L'absence fréquente de consentement à cette utilisation est toutefois problématique. En effet, on ne demande pas l'avis des personnes dont les données biométriques sont aspirées à partir de plateformes de photos comme Flickr et qui doivent offrir leur visage pour l'entraînement de systèmes d'IA.
L'exigence du consentement en matière de protection des données ne s'applique-t-elle plus lorsque seulement 0,01% des caractéristiques biométriques d'une personne sont intégrées dans un visage générique? En d'autres termes: à partir de quel pourcentage est-on encore «soi»?
De tels générateurs d'images d'IA permettent également de créer de véritables nouvelles images pornographiques. L'expert en IA Alex Valaitis a osé la thèse audacieuse selon laquelle la moitié des comptes de la plateforme érotique Onlyfans, sur laquelle des mannequins et des actrices pornographiques fournissent des photos coquines à un public payant, pourraient être générés par ordinateur d'ici 2025. L'IA met-elle aussi les mannequins érotiques au chômage?

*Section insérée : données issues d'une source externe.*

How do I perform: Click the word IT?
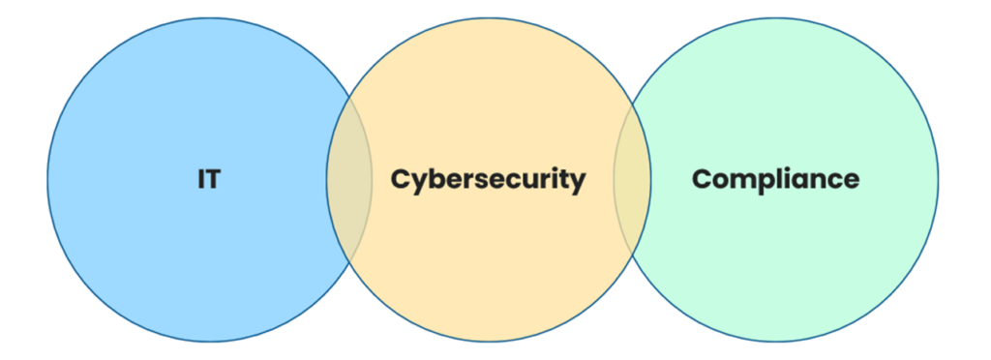tap(208, 180)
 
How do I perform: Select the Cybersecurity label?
tap(488, 180)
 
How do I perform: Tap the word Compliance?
tap(775, 179)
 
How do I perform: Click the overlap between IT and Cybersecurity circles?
tap(349, 180)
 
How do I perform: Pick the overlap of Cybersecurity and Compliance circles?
tap(632, 180)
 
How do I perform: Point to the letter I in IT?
tap(201, 180)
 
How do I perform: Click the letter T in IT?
tap(213, 180)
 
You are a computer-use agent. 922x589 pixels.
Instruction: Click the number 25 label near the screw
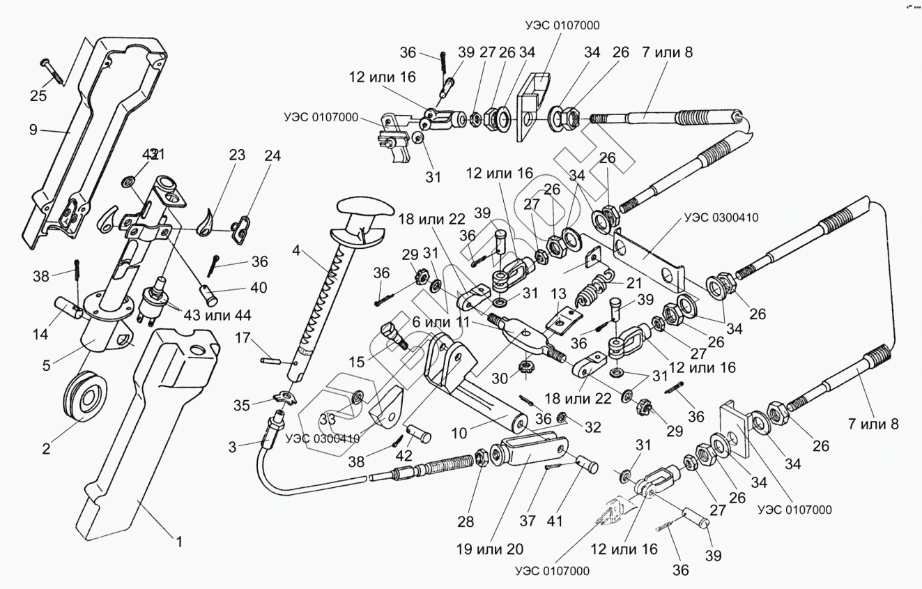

Si oui, est-ce que cela serait si grave? Les femmes virtuelles du catalogue représentent-elles une chance de rendre plus éthique l'exploitation du mannequinat et du porno?
Bendel, spécialiste de l'éthique de l'information, pense que les générateurs d'images basés sur l'IA pourraient aider à améliorer les conditions de production de l'industrie pornographique:
Il se pourrait donc que ce soient justement les machines qui rendent le monde plus humain. Cependant, là où les systèmes d'IA génèrent des textes et des images, il devient de plus en plus difficile pour l'homme de faire la différence entre le vrai et le faux.